Whilst working in and around government, I’ve played a leading role in stopping projects, taking the hit (and a material write-off).  There are some, with long memories, who still keep score and ensure that I don’t get near their projects as a result. The three, for those interested, were 
(1) the original Government Gateway – I inherited it when the Inland Revenue stepped in with some funding.  It didn’t work out. Contract terminated.
(2) a programme called True North.  Pretty sure I can say that this was mine from start to finish – from vision and approach through to, literal, execution.  It aimed to give government ownership of a couple of data centres with one or more suppliers managing what was in them, the idea being that if government fell out with the supplier or wanted new ideas and capability, new suppliers could be brought in without needing to move the hardware (this saw new life with the Crown Hosting Service relatively recently).  It, too, didn’t work out.  Contract terminated.
(3) the e-Borders programme.  I joined that about halfway through.  It definitely didn’t work out.  Contract terminated. Much was written about it.
Let’s call them character building.  The scrutiny is tremendous. The flash to bang time, that is, the time from “we really need to do this” to “we’ve done it” is long and filled with lots of briefings, papers and more papers.  I learned huge amounts from each and try, with every new project, to ensure we find new problems to fall over, not the same old same old; and I try, too, to anticipate every one of those new problems and think about what it will take to avoid them before they land.
Generally, once the old project is put to bed, more progress happens than happened before.  New projects launch.  People are re-energised.  Ideas that were held back because there wasn’t capacity get explored.  As long – and this in capital letters really – the lessons are learned.  I don’t mean written down. I mean examined, understood and deeply explored, with necessary corrections made before starting again.
But today we still have plenty of zombie projects – ones that are sucking in people and time, preventing new ideas from surfacing and gaining traction and dragging people down with them.  It feels like we have made little meaningful progress in the last decade.  The lessons, despite endless independent reviews, PACs, NAO reviews etc, aren’t being learned.
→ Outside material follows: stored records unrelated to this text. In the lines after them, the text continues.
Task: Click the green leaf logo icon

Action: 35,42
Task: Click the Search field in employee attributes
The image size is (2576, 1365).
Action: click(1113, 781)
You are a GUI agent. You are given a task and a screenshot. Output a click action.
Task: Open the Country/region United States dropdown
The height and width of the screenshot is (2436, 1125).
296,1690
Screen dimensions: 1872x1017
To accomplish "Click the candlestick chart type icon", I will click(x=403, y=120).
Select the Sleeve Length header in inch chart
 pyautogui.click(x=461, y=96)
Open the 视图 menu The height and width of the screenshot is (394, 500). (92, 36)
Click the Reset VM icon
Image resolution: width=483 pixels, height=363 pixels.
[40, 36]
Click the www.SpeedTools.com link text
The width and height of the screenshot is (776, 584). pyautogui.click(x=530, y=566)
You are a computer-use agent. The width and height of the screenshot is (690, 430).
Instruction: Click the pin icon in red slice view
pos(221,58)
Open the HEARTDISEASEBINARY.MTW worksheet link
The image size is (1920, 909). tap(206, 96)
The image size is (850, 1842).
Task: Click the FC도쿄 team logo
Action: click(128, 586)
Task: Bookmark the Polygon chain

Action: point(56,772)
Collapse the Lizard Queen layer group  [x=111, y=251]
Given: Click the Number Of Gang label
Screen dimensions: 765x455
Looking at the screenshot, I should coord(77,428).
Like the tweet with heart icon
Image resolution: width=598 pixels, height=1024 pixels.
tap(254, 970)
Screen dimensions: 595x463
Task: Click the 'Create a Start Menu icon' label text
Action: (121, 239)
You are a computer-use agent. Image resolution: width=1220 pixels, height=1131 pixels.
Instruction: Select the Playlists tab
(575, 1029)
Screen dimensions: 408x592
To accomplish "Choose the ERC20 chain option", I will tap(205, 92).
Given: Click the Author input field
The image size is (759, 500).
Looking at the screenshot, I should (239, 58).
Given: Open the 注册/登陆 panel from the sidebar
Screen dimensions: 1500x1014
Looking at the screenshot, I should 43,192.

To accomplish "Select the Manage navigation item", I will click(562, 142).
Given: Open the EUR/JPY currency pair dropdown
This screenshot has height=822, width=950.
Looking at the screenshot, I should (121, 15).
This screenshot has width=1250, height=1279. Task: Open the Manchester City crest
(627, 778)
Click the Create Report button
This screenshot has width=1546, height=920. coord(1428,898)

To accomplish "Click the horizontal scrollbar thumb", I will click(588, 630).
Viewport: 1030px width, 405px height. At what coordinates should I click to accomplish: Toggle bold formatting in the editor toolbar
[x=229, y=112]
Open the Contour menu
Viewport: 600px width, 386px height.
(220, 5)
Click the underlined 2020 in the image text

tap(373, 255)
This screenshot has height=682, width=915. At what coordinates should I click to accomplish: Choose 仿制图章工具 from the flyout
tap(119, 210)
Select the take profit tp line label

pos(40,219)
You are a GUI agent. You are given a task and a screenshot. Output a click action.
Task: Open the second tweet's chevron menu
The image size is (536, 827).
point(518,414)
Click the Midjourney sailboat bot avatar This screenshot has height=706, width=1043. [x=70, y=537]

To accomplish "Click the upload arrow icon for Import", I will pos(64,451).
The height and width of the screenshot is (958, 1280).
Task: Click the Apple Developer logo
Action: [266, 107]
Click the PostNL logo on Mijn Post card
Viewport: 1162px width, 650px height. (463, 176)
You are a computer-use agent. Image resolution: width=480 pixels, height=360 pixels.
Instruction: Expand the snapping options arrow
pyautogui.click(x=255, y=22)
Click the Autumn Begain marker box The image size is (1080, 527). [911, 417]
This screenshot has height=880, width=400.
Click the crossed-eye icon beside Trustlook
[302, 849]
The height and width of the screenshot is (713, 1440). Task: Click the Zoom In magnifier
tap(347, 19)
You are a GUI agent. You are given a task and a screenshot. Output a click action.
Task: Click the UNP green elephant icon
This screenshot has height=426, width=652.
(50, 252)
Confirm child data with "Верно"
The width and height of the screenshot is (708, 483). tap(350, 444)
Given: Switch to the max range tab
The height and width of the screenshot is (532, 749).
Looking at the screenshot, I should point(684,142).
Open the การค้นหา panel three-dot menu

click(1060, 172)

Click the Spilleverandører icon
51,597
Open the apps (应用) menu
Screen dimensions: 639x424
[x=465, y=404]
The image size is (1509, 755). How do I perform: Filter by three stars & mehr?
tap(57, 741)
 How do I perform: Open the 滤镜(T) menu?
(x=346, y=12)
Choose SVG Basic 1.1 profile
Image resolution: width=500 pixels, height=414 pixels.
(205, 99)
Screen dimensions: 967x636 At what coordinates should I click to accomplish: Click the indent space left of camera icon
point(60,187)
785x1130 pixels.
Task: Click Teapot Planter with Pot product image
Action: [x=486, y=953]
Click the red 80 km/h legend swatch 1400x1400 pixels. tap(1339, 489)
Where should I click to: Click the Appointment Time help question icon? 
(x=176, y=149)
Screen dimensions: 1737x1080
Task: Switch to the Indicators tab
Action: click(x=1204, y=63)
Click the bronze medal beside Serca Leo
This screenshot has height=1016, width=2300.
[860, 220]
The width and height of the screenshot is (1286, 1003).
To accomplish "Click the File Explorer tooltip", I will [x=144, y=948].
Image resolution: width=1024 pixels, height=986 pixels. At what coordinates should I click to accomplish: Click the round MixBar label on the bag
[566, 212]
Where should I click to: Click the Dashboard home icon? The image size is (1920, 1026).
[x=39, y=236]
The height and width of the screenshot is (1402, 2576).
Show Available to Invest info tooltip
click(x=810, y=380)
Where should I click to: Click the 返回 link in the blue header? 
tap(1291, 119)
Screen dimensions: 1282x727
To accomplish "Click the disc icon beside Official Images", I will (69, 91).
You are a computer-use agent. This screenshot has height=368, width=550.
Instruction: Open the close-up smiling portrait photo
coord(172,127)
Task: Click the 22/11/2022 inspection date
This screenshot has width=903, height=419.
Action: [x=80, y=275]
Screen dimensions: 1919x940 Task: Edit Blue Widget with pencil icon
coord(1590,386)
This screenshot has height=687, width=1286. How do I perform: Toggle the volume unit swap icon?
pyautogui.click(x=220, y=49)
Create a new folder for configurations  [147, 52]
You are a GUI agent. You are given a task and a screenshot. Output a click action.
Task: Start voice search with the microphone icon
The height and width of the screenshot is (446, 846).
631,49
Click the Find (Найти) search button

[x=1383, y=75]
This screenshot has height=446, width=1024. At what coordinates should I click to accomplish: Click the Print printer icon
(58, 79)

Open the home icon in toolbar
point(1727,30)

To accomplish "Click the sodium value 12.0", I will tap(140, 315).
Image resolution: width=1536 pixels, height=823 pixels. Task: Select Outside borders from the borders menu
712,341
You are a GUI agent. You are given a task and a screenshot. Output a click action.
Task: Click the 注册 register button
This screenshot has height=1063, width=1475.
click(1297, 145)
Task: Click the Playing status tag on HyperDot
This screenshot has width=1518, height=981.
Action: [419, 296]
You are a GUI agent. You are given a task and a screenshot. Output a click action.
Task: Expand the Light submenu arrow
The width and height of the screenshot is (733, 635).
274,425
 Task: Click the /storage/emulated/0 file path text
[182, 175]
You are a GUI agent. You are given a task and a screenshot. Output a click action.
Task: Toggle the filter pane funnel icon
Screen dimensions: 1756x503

Ask the obvious questions then

– Why this project, right now?  Does it still make sense?

– Are the assumptions we made at the beginning still valid?  Are we regularly testing those assumptions?

– Are we making progress versus our original brief or should we re-baseline?

– Is it right to continue?  Or should we reduce scope, deliver early and move to the next thing?

– Should we continue at all?  Are we clear what it would take to make this decision?

– What would make us change our mind?